By ROB MORITZ
Arkansas News Bureau
LITTLE ROCK — A program targeting ex-convicts most likely to violate their parole or probation is being considered in Arkansas as another tool for officials to use in tackling chronic prison overcrowding.
J.D. Gingrich, director of the state Administrative Office of the Courts, said last week that several circuit judges across the state have already expressed interest in participating in the program fashioned after Hawaii’s Opportunity Probation and Enforcement (HOPE) program, which started in the Pacific island state in 2004.
Gingrich also said there is an on-going attempt to bring Hawaii Circuit Judge Steven Alm, who developed the program, to Arkansas later this year to discuss the program and its success.
“This has worked in Hawaii and this has been picked up by the U.S. Department of Justice,” Gingrich told a legislative panel, adding that the Justice Department has grant funds available to states interested in creating such courts and Arkansas has applied.
Gingrich told the members of the House and Senate judiciary committees that the HOPE program is similar to Arkansas’ drugs courts, but different because punishment for violations is swift.
Drug courts focus on intensive counseling and supervision for first-time nonviolent offenders. The defendants who successfully complete the program have criminal charges against them dropped.
In the HOPE program, the defendants are considered high-risk for violating their parole or probation and if they fail to attend a court date or any court-ordered meeting, or fail a drug test, they are immediately sent to jail for a short period of time, he said.
“There are immediate sanctions if you mess up, however you mess up,” he said.
The program appears to have been successful, the PEW Center on States said in a 2010 brief.
The brief said researchers at Pepperdine University in California found that HOPE probationers were 55 percent less likely to be arrested for a new crime, 72 percent less likely to use drugs, 61 percent less likely to skip appointments with their supervisory officer and 53 percent less likely to have their probation revoked.
The program was included in a series of recommendations made by a working group of lawmakers, judges and law enforcement officials, along with the Pew Center, last year to Gov. Mike Beebe and the Legislature on ways to reduce Arkansas’ burgeoning prison population.
A study by the Center’s Public Safety Performance project found that the state’s prison population has doubled in the past 20 years to more than 16,000 and that housing ever more inmates could cost the state $1.1 billion over the next decade.
The study recommended reforms and new guidelines that could save the state about $875 million over the same period.
Many of the reforms were approved by the Legislature and signed into law by the governor as Act 570 of 2011, including creation of as many as five pilot HOPE programs across the state.

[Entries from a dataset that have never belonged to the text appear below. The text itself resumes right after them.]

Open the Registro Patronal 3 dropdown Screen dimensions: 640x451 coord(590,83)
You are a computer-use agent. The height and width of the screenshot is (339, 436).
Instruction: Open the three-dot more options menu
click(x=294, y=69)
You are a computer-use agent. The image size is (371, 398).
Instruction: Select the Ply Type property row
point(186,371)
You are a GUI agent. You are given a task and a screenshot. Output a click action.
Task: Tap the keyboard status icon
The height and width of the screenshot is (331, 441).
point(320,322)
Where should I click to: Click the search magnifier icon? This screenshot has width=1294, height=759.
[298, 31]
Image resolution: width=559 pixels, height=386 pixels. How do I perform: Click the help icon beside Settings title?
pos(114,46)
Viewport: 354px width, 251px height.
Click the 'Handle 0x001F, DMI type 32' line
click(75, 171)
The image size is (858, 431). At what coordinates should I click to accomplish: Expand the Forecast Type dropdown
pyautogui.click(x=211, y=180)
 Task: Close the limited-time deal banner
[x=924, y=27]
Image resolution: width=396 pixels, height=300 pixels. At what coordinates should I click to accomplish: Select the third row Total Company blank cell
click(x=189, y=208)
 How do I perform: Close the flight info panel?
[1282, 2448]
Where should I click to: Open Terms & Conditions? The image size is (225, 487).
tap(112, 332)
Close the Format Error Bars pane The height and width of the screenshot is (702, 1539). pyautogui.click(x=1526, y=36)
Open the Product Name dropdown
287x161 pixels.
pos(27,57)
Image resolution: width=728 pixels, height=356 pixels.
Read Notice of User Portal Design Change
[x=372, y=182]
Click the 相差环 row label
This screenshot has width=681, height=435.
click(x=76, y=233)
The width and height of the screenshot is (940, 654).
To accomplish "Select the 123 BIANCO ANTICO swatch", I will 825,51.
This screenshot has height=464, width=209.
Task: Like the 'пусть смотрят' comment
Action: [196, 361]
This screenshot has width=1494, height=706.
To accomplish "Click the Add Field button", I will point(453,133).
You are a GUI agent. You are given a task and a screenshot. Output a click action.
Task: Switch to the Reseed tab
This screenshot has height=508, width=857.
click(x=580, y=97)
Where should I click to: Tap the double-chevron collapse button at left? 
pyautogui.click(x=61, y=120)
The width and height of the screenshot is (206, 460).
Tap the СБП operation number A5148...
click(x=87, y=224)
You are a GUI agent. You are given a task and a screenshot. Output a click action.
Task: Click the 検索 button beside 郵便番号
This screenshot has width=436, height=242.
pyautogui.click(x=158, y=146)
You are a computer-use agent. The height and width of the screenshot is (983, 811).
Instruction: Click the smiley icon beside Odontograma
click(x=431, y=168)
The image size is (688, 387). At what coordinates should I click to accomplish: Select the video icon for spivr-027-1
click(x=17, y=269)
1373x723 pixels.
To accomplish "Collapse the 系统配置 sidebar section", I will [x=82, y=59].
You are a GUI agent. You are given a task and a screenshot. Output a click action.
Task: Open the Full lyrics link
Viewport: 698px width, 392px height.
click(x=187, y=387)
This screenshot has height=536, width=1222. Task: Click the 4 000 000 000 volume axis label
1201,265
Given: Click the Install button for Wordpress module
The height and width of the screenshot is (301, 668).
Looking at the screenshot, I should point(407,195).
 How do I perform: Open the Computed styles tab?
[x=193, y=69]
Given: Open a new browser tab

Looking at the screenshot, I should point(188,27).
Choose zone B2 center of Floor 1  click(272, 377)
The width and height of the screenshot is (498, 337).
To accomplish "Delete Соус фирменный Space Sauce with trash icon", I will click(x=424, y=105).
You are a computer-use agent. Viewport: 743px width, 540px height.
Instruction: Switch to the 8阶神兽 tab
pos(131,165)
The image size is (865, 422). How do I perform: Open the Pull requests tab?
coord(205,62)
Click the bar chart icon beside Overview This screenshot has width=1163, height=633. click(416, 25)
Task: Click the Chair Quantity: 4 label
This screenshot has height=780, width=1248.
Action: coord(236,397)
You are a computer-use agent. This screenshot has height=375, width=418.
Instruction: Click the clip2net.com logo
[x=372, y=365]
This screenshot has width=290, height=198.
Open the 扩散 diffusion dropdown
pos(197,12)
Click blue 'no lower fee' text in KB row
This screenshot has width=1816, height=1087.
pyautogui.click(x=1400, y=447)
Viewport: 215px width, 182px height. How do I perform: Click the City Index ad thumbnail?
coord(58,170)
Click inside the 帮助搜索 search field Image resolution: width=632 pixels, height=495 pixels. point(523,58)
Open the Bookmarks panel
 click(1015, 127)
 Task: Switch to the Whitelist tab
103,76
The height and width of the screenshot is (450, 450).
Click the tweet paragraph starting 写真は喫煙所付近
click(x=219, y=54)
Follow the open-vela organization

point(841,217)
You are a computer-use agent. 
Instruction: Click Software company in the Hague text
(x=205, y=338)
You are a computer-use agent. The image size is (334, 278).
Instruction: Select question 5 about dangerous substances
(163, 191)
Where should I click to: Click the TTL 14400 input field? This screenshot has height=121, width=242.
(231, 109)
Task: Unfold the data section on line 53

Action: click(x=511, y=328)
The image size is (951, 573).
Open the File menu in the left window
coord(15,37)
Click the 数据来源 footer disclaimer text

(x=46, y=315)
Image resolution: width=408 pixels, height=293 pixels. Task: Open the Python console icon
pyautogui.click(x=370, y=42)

Funding of the pilot programs has yet to be finalized, but state Sen. Jim Luker, D-Wynne, who participated last year on the working group that developed the recommendations, said there are options.
Luker said there is some money in the state Department of Community Corrections budget, and some of the funding will most likely come from a $10 hike in the monthly fee offenders on parole, probation or in alternative sentencing programs pay.
Stacy Hall, spokesman for the governor, said last week that Beebe also plans to use some of the one-time General Improvement Fund money he received at the end of the fiscal year to cover the costs of the pilot programs.
Hall said a final decision on how much would be used is expected within the next two weeks.
“The program Hawaii has received a great deal of attention and a great deal of recognition as having been effective,” Luker said, adding he hopes the pilot programs become a reality.
The Hawaii circuit judge who created the program wrote in a 2010 article for the National Association of Trial Defense Lawyers’ magazine The Champion that one characteristic of the program is random drug testing, rather than notifying defendants ahead of time.
“At the start, probationers are randomly tested at least once a week, sometimes two days in a row, six times a month,” Alm wrote. “They may also be tested when they see their (parole officer.) Successful results reward the offender with less-frequent testing.”
Alm wrote that failing the drug test, a probation appointment or any other treatment recommendation made by the judge “leads to the immediate issuance of an arrest warrant served by law enforcement officer.”
Alm emphasized the importance that the judge overseeing the HOPE program have a good relationship with local law enforcement, and that there is always jail space available so the defendants can be receive their punishment quickly.
“Reworking the system to allow for swift and certain, but proportionate, punishments was not easy,” Alm wrote. “It took a willingness by all of the players in the criminal justice system to operate differently and work faster.”
Due process is still provided, but virtually no hearings are contested and no witness testimony needed, he said.
“Why? I believe it is partly because the probationers know they are facing days or weeks in jail rather than years in prison, and partly because the hearing concerns a single violation (of recent occurrence) that is fresh in everyone’s mind,” Alm said.